>> START Text section

Thank you for your help!


----------



## lochlomonder (Jul 24, 2015)

> I´ve tried to run as an administator in Windows XP,Vista etc.


Does this mean you've tried running it in Compatibility Mode for each of these operating systems under Win 10, or did you run it natively within them? Given its age and the specs, it might just be too old to run properly under Win 10, no matter how much you try to tweak it.

One way you could try it if you haven't run it natively is to virtualize a copy of XP on your Win 10 machine, presupposing you have a valid license for the former.


----------



## LeimertPark (Jul 2, 2017)

Yes,i´ve tried to run it in Compatibility Mode for each of these operating systems under Win 10.I´m really sur the game can run on a Win 10 Computer.On my old Windows 10 64bit Computer that i sold
Nascar 2004 was running without problems!The Videocard was the same.


----------



## LeimertPark (Jul 2, 2017)

So i´ve tried to run Nascar Thunder 2004 on a Virtual Win XP Computer.If i click the Nascar icon,i can see for just a second,then i get the same Message i get in Win 10.But in this case a minimum of 256MB of free memory requie´red!


----------



## lochlomonder (Jul 24, 2015)

Did you install Virtual Win XP as part of the Win 7 installation? If so, I'm pretty sure that won't work properly. You'd be better virtualizing the OS using either VirtualBox or VMWare Player. However, bear in mind you need an XP installation DVD and a valid license for that.


----------



## LeimertPark (Jul 2, 2017)

No,i have installed Win xp in Virtualbox!


----------



## lochlomonder (Jul 24, 2015)

Okay, good! Let's have a look at the settings, then. You can increase the available video memory used by VirtualBox if you follow these instructions.


----------



## LeimertPark (Jul 2, 2017)

The memory Problem is fixed.But i get a new message.No DirectX8.1 Videoadapters found.I´ve installed DirectX 8.1!


----------



## lochlomonder (Jul 24, 2015)

Run *dxdiag* on the virtual machine and see if this can shed any light on the situation.


----------



## LeimertPark (Jul 2, 2017)

Icannot upload the dxdiag file.Which information are important for the Problem?


----------



## lochlomonder (Jul 24, 2015)

Did you follow the actual instructions on the page I linked? It's moreso to test it out, and then we can look at seeing how to get it running properly in the vm.


----------



## LeimertPark (Jul 2, 2017)

Yes,i did it!tThe System shows DirectX 9.0.I installed 8.1!No peroblems in DirectX Files!The Display:The Driver vBoxDisp.dll is not digitaly signed.3D functionality not available!


----------

>> END Text section
>> START Given information

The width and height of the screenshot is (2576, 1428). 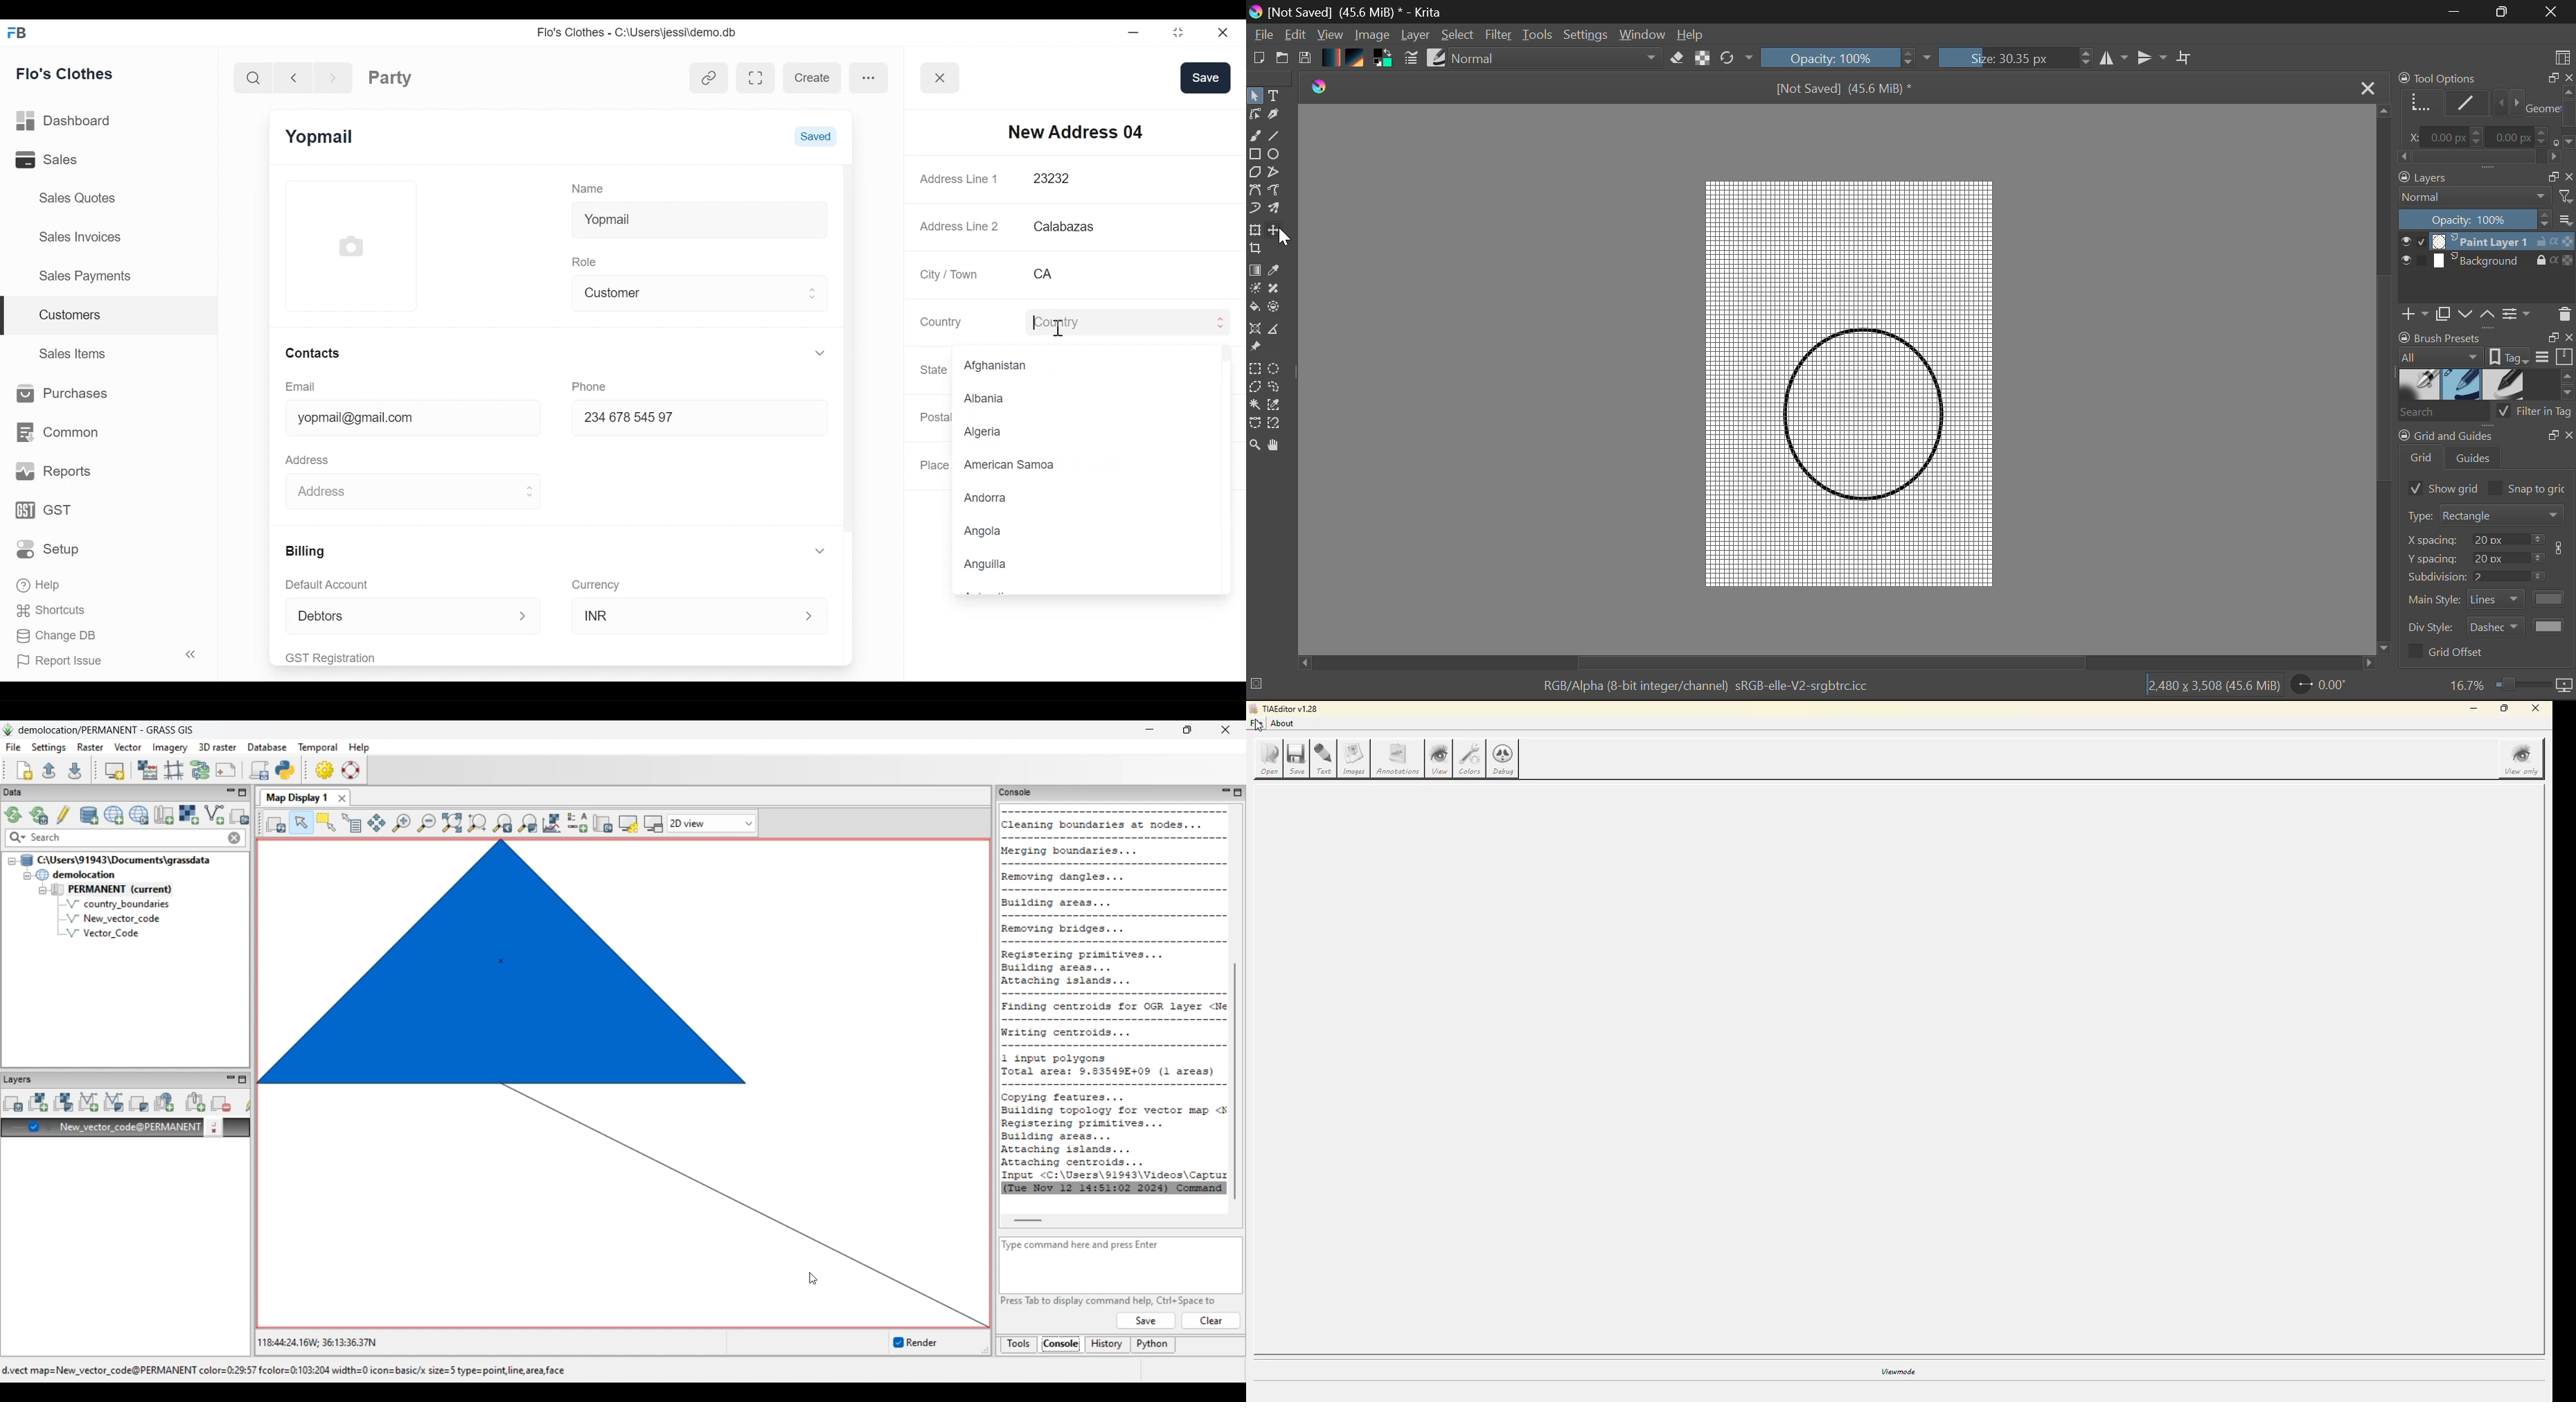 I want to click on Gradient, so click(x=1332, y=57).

>> END Given information

**Your tasks:**
1 > Translate this sentence from the forum thread about running Nascar Thunder 2004 into Spanish: "However, bear in mind you need an XP installation DVD and a valid license for that."
2 > Reproduce everything in the forum thread about running Nascar Thunder 2004, from "The memory Problem" down to "on the situation.".

**Worked solutions:**
1 > Sin embargo, ten en cuenta que necesitas un DVD de instalación de XP y una licencia válida para ello.

2 >
The memory Problem is fixed.But i get a new message.No DirectX8.1 Videoadapters found.I´ve installed DirectX 8.1!


----------



## lochlomonder (Jul 24, 2015)

Run *dxdiag* on the virtual machine and see if this can shed any light on the situation.